----- SUPPLIED RECORDS -----

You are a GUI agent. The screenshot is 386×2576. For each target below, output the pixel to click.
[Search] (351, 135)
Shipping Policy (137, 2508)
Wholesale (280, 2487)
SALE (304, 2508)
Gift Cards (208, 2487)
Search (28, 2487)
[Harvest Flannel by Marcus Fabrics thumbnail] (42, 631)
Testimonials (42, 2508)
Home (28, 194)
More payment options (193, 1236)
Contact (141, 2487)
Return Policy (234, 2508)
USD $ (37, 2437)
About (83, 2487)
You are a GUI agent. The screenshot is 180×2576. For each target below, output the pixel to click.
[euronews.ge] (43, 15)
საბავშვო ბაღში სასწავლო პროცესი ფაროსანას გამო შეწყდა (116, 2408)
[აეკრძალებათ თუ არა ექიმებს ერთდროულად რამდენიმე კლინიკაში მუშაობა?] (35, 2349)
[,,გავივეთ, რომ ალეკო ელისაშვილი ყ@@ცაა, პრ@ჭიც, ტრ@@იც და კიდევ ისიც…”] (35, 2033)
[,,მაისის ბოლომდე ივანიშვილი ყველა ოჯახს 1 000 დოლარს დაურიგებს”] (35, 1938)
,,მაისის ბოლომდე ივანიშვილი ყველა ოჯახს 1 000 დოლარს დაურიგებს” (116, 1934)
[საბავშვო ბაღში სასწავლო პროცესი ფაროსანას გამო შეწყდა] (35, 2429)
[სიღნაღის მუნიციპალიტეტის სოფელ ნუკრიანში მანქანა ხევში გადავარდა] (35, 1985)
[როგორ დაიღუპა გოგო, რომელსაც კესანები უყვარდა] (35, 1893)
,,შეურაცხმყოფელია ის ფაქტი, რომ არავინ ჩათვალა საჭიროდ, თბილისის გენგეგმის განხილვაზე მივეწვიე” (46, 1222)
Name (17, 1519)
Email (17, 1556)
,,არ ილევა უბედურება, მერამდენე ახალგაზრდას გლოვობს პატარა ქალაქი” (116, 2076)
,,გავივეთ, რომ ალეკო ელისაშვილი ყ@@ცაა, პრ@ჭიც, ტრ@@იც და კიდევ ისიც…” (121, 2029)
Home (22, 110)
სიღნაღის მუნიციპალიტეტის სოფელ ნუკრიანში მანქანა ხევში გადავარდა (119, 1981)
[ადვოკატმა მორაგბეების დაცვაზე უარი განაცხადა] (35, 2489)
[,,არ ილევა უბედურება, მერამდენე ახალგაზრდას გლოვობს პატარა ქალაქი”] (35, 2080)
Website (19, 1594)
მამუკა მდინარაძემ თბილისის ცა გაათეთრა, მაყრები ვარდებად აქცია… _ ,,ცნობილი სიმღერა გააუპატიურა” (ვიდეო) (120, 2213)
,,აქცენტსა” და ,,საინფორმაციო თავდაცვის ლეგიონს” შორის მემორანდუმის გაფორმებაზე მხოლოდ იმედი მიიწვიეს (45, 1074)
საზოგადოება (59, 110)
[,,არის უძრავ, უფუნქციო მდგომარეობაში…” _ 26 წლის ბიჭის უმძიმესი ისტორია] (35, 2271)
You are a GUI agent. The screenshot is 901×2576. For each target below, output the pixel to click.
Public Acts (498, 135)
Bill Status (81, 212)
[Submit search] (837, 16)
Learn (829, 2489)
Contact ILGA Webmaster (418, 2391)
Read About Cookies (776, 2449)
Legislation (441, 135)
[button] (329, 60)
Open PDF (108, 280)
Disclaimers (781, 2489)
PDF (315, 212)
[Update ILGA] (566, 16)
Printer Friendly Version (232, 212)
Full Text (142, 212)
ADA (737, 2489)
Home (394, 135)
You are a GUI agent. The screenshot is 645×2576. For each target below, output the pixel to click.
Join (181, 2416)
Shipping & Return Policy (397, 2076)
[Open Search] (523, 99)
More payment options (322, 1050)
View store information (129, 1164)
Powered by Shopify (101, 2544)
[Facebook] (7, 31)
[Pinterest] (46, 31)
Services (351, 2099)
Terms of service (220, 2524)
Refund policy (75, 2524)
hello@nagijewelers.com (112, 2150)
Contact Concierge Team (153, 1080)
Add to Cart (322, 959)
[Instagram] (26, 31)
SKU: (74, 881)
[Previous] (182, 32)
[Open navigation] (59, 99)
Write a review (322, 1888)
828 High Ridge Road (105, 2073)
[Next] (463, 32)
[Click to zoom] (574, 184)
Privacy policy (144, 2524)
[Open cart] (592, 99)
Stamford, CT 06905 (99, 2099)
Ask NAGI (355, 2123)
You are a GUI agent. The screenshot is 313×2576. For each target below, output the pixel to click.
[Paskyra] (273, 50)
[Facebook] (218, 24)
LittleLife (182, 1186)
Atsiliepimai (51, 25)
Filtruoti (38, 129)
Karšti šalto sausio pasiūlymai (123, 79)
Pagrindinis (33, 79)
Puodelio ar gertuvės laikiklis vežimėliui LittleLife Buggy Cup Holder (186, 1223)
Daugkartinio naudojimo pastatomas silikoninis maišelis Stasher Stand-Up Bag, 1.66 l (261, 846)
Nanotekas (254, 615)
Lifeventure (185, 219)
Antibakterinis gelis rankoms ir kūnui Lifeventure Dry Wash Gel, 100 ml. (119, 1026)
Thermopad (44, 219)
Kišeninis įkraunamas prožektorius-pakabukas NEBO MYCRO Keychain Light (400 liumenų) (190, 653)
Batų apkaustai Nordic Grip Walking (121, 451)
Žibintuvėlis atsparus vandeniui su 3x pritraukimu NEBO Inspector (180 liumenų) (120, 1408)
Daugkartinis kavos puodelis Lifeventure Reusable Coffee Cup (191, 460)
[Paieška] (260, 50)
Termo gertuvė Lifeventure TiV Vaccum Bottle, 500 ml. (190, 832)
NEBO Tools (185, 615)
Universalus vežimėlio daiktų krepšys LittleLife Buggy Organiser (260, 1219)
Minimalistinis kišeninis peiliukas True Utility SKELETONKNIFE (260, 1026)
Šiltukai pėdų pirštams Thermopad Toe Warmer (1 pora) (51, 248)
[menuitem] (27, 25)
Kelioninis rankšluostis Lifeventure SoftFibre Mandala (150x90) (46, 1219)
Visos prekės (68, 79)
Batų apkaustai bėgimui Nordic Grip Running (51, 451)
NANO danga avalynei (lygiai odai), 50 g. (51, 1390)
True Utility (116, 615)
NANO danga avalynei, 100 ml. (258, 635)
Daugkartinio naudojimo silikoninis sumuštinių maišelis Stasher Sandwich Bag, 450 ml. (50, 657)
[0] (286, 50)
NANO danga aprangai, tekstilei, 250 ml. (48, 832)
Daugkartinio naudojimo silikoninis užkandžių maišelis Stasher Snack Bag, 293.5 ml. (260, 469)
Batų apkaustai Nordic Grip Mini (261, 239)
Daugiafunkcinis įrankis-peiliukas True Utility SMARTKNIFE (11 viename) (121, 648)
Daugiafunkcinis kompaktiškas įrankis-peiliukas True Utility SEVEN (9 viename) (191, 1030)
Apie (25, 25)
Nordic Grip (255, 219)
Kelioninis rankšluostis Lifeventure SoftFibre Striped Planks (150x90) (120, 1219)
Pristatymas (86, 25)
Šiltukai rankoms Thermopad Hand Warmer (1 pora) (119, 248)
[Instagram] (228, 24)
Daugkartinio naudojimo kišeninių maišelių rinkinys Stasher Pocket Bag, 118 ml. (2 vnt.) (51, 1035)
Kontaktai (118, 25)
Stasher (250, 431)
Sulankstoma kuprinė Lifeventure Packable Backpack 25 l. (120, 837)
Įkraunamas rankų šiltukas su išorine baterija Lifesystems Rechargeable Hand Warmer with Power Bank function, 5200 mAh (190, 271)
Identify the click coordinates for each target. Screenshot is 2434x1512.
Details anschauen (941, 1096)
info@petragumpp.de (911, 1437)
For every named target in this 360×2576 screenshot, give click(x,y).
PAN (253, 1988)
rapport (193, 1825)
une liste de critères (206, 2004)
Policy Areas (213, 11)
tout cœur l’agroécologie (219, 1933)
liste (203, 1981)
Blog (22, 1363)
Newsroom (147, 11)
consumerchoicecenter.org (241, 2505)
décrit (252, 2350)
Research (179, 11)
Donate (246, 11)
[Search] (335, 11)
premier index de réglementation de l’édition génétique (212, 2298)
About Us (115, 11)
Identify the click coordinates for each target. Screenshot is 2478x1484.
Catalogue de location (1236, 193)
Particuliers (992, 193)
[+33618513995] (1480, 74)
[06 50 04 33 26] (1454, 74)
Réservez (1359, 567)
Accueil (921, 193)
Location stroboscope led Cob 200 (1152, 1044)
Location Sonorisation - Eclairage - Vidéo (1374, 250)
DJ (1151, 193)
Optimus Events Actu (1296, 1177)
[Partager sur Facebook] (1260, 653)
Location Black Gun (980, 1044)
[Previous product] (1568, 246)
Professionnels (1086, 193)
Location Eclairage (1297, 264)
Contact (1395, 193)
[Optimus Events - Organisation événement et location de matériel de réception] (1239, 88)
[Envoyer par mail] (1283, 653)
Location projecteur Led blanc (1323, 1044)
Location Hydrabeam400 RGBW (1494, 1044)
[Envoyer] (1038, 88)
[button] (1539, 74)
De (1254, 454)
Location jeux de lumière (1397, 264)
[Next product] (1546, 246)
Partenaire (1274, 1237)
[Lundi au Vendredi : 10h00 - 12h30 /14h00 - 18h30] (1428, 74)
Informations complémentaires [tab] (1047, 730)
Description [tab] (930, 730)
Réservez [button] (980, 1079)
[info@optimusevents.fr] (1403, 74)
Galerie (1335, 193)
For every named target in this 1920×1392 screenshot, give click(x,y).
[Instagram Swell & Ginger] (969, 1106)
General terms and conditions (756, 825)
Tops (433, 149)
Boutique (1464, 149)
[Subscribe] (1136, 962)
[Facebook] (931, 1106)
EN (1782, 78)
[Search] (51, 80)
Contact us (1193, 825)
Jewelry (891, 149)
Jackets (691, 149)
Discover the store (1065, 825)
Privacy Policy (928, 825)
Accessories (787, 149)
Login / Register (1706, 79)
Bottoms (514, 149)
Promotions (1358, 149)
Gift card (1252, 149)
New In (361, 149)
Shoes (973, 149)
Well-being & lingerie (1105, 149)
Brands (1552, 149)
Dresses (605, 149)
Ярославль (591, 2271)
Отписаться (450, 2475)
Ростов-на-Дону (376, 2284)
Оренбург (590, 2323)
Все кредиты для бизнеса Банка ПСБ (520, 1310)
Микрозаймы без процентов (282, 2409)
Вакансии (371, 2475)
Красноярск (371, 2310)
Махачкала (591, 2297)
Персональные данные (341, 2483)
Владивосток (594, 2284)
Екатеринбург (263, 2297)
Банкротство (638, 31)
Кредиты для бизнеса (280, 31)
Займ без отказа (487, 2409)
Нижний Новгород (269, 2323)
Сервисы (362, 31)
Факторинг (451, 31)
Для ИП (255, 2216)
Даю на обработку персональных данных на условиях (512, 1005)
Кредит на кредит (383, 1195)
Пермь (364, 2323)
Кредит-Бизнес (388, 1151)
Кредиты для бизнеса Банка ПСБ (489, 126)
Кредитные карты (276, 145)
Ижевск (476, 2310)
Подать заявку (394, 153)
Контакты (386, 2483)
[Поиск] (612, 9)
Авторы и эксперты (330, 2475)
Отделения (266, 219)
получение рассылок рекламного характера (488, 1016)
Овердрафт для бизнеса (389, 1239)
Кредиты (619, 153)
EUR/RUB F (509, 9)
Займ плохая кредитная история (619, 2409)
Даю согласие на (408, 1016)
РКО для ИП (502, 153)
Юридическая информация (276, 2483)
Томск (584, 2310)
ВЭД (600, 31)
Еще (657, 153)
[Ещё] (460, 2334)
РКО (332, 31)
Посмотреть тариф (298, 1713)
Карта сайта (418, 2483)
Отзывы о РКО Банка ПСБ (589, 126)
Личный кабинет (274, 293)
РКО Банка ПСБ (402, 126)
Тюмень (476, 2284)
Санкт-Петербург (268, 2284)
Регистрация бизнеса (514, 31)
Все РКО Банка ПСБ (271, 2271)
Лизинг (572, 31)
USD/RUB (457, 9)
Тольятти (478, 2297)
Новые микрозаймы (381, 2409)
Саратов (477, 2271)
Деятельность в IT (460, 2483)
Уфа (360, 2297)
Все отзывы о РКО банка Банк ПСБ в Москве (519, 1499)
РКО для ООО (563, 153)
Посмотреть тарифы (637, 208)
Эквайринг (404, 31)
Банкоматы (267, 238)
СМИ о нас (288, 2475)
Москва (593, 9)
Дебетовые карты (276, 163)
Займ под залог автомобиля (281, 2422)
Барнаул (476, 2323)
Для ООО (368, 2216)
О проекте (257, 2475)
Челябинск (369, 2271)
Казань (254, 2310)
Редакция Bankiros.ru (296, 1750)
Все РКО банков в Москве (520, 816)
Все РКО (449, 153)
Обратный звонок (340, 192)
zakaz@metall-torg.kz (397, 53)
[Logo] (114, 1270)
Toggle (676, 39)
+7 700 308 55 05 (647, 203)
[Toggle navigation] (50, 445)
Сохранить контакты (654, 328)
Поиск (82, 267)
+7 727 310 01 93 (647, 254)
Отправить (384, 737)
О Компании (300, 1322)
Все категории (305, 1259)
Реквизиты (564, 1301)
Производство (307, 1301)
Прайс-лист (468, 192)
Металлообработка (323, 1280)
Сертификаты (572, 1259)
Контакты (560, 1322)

-----

ASSIGNMENT: Start at the first line of the entries and stop at the line that contains "[ადვოკატმა მორაგბეების დაცვაზე". Repeat every line in that span exactly, and nothing beyond it.

REPLY TO THE EXERCISE:
You are a GUI agent. The screenshot is 386×2576. For each target below, output the pixel to click.
[Search] (351, 135)
Shipping Policy (137, 2508)
Wholesale (280, 2487)
SALE (304, 2508)
Gift Cards (208, 2487)
Search (28, 2487)
[Harvest Flannel by Marcus Fabrics thumbnail] (42, 631)
Testimonials (42, 2508)
Home (28, 194)
More payment options (193, 1236)
Contact (141, 2487)
Return Policy (234, 2508)
USD $ (37, 2437)
About (83, 2487)
You are a GUI agent. The screenshot is 180×2576. For each target below, output the pixel to click.
[euronews.ge] (43, 15)
საბავშვო ბაღში სასწავლო პროცესი ფაროსანას გამო შეწყდა (116, 2408)
[აეკრძალებათ თუ არა ექიმებს ერთდროულად რამდენიმე კლინიკაში მუშაობა?] (35, 2349)
[,,გავივეთ, რომ ალეკო ელისაშვილი ყ@@ცაა, პრ@ჭიც, ტრ@@იც და კიდევ ისიც…”] (35, 2033)
[,,მაისის ბოლომდე ივანიშვილი ყველა ოჯახს 1 000 დოლარს დაურიგებს”] (35, 1938)
,,მაისის ბოლომდე ივანიშვილი ყველა ოჯახს 1 000 დოლარს დაურიგებს” (116, 1934)
[საბავშვო ბაღში სასწავლო პროცესი ფაროსანას გამო შეწყდა] (35, 2429)
[სიღნაღის მუნიციპალიტეტის სოფელ ნუკრიანში მანქანა ხევში გადავარდა] (35, 1985)
[როგორ დაიღუპა გოგო, რომელსაც კესანები უყვარდა] (35, 1893)
,,შეურაცხმყოფელია ის ფაქტი, რომ არავინ ჩათვალა საჭიროდ, თბილისის გენგეგმის განხილვაზე მივეწვიე” (46, 1222)
Name (17, 1519)
Email (17, 1556)
,,არ ილევა უბედურება, მერამდენე ახალგაზრდას გლოვობს პატარა ქალაქი” (116, 2076)
,,გავივეთ, რომ ალეკო ელისაშვილი ყ@@ცაა, პრ@ჭიც, ტრ@@იც და კიდევ ისიც…” (121, 2029)
Home (22, 110)
სიღნაღის მუნიციპალიტეტის სოფელ ნუკრიანში მანქანა ხევში გადავარდა (119, 1981)
[ადვოკატმა მორაგბეების დაცვაზე უარი განაცხადა] (35, 2489)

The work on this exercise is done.